The pattern: a producer, a middle phase, a consumer. If the middle phase touches the producer's output even once with anything that resembles a reset, the consumer will see a corrupted, partial view of the world.
Source: facet tracer.
Single key from birth beats multi-pass merges
When the same physical point gets discovered by different phases that don't talk to each other, every phase invents its own name for it. A merge step then reconciles the names later. Every merge rewrites a name, every downstream structure has to catch up, and any miss leaves a stale reference. The tracer kept bouncing against those stale references for weeks.
The pattern: any time a single thing has multiple names invented at different sites, expect to lose time to merges that look correct but miss one case in five. Give the thing one name from the moment it is born.

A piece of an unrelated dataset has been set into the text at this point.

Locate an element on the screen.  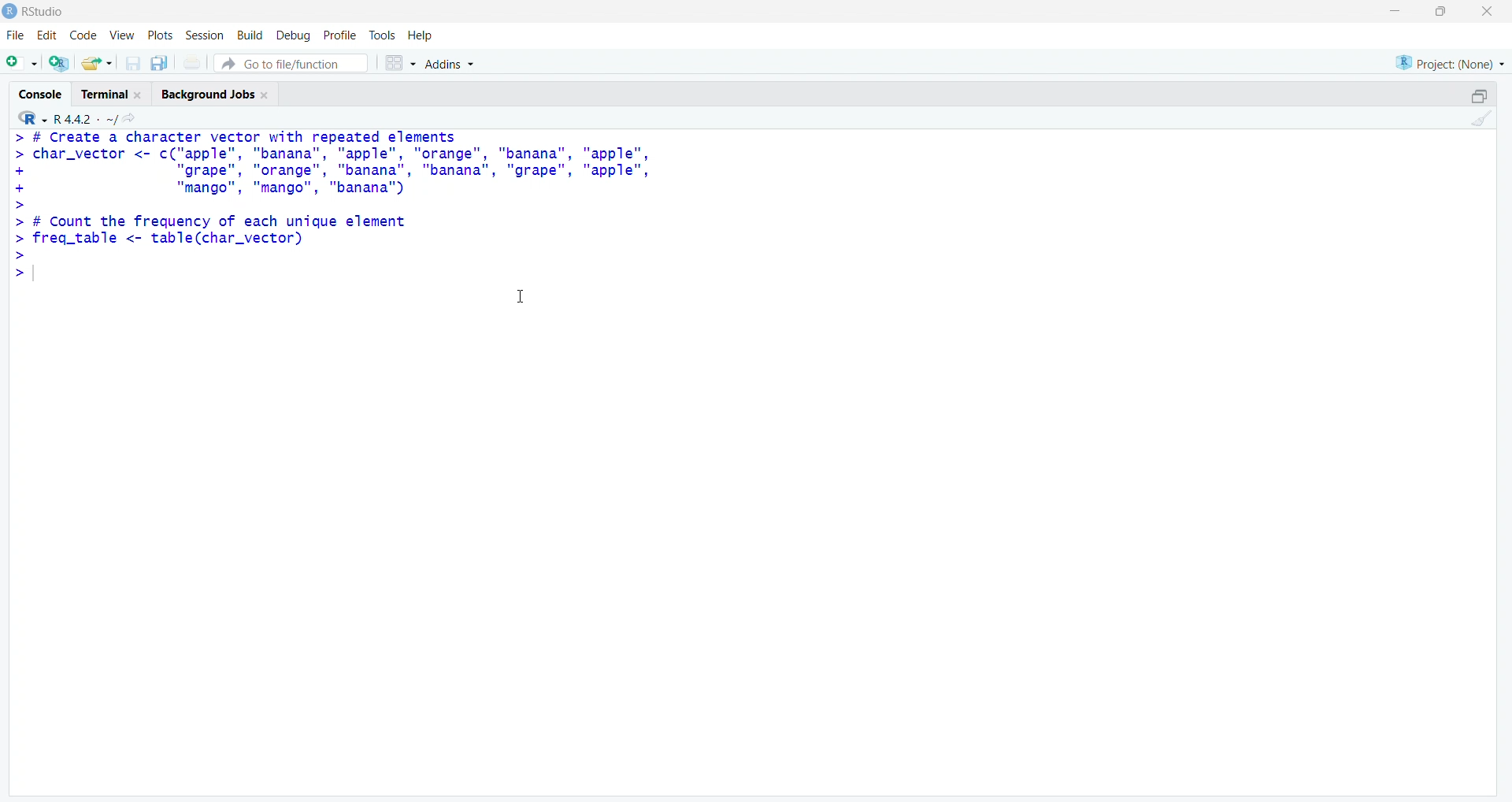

Source: facet tracer (and milestone twenty-six, which converted three merge passes into a single-key model).
Use the angles the viewer sees, not the ones the math thinks the viewer sees
Projecting segments onto a face's tangent plane in three dimensions and computing angles there gives wrong answers, because the three-dimensional plane does not match what the viewer sees on a flat screen. The tracer needed angles measured in screen space — the angles the user can actually see — to pick the next segment correctly.

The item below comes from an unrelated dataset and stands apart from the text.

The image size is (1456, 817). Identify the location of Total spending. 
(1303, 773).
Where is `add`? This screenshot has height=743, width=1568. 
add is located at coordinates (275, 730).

The pattern: when the answer has to match what the viewer sees, compute it in the space the viewer sees. Tangent planes, world planes, and modelled planes are all approximations of what the screen displays, and approximations cost.
Source: facet tracer.
When each fix uncovers a deeper problem instead of shrinking the work, the architecture is wrong, not the patches
Convergence means today's bugs are smaller than yesterday's. Uncovering means today's bugs are deeper than yesterday's. The second pattern is a reset signal. The facet tracer was patched through several rounds before this pattern was named, and once it was named, the next decision was to mothball the feature rather than write the next patch.
The pattern: track whether each fix shrinks or deepens the remaining work. Two or three rounds of deepening is a strong signal to stop patching and rethink the architecture.
Source: facet tracer.
A live pivot and one-to-one mouse tracking are in tension under a tumbled view
If the rotation pivot follows the shape's live center and the user has tumbled the view off-axis, then a one-sided stretch (one corner moves, the opposite corner stays) renders the moving corner at less than one-to-one with the mouse. The math is mathematical: the moving corner gets the identity-plus-rotation of half the bound change, which is below one for any non-identity rotation. You cannot have both a live pivot and a perfectly tracking corner with a center pivot.

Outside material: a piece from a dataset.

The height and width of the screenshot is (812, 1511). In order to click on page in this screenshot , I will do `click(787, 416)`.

The pattern: when two desirable behaviors are written down in user-facing terms and both feel intuitive, check whether they are mathematically compatible before promising both. Often the only way out is to give up one or pick a different pivot.
Source: drag.
Recomputing the projection ratio every frame from current state explodes
If the face's screen-space edges are recomputed every frame from the shape's current world matrix during a drag, a positive-feedback loop forms. The bound change shifts the live pivot, which shrinks or skews the projected edges, which amplifies the next bound change. A few frames in, the corner lurches in random directions.
The pattern: when a live drag depends on a quantity derived from the shape's current state, any path where the quantity affects the next state will feed back. The fix is to capture the quantity once at drag start and hold it for the duration, or to drop the screen-space derivation in favour of a world-space one that does not depend on the shape's current matrix.